What is being asked >> Nothing but the text of the records should come back; copy it exactly and leave the pictures out.
[Exercise materials — start]
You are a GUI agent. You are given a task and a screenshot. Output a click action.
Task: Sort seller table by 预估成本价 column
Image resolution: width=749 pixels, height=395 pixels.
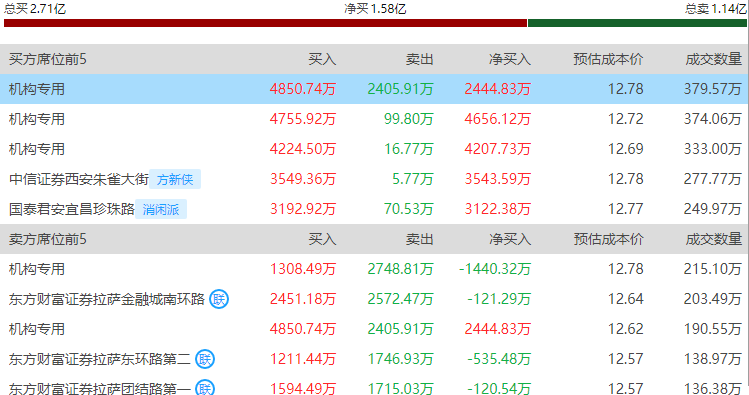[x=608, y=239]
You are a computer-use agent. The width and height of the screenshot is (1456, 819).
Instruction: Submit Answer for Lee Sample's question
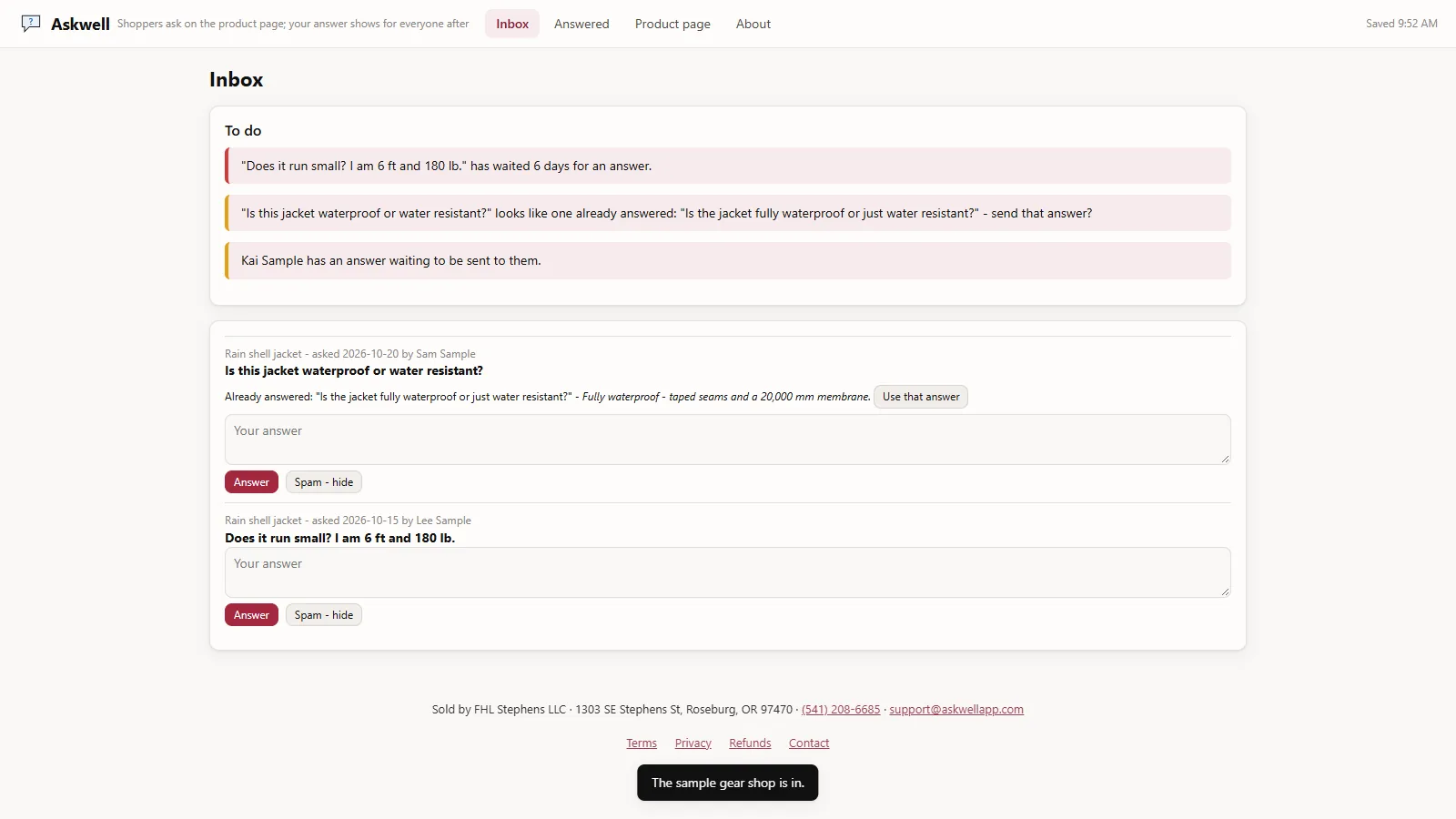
[Exercise materials — finish]
Result for this exercise >>
You are a GUI agent. You are given a task and a screenshot. Output a click action.
Task: Sort seller table by 预估成本价 column
Image resolution: width=749 pixels, height=395 pixels.
[x=608, y=239]
You are a computer-use agent. The width and height of the screenshot is (1456, 819).
Instruction: Submit Answer for Lee Sample's question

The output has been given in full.